On Sun, Jan 10, 2016 at 5:54 PM, kleist kleist@mail.dunzwolff.de wrote:
Hi all,
with query options: contains text "grün" all using diacritics sensitive using stemming using language 'German'
I'll get: "grüne", "grüner", "Grüns" etc.
But I also get "Gruß", "Grüße", "grüßen" or something like "Gruner" (Eigenname)
Does the stemming have problems with german umlaute and "ß"?
with query options: contains text "grün" all using stemming using language 'German' same results, but less. Why is that?

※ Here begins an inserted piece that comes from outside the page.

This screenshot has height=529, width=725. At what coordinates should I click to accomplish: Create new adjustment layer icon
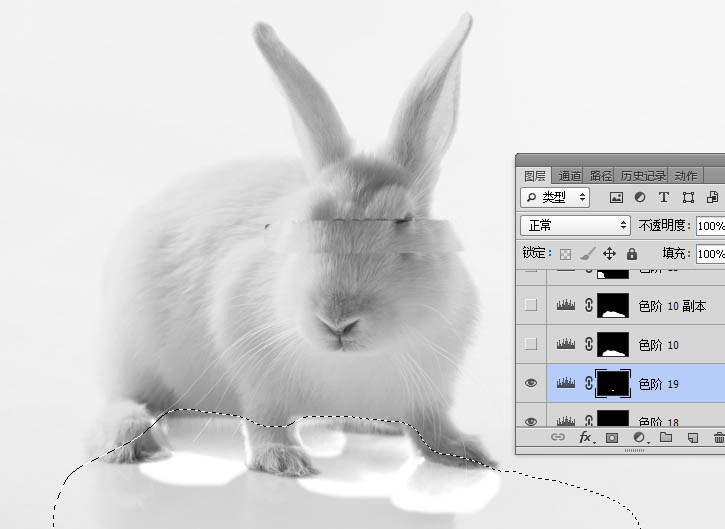pos(639,438)
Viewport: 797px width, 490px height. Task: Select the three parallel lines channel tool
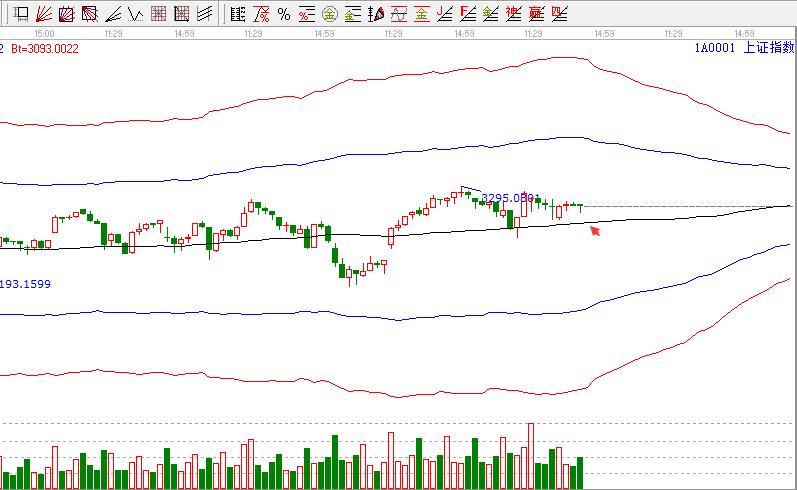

The indexes of the database are the following: Indexes Up-to-date: true TEXTINDEX: true ATTRINDEX: true FTINDEX: true TEXTINCLUDE: ATTRINCLUDE: FTINCLUDE: LANGUAGE: German STEMMING: true CASESENS: true DIACRITICS: true STOPWORDS: UPDINDEX: false AUTOOPTIMIZE: false MAXCATS: 100 MAXLEN: 96 INDEXSPLITSIZE: 0 FTINDEXSPLITSIZE: 0
Optimized Query is the following: Optimized Query: let $hits_137 := ft:mark((db:open-pre("kleist-searchindex",147544), ...)/(((descendant::tei:s union descendant::tei:l)))[descendant::text() contains text "grün" all using diacritics sensitive using stemming using language 'German']) return element div { (element p { ("grün") }, element p { (count($hits_137)) }, element ul { (for $hit_139 in $hits_137 return element li { ($hit_139/descendant-or-self::node()/ancestor::tei:TEI/descendant-or-self::node()/tei:classCode[position() = 1]/string(), $hit_139) }) }) }
Best, Günter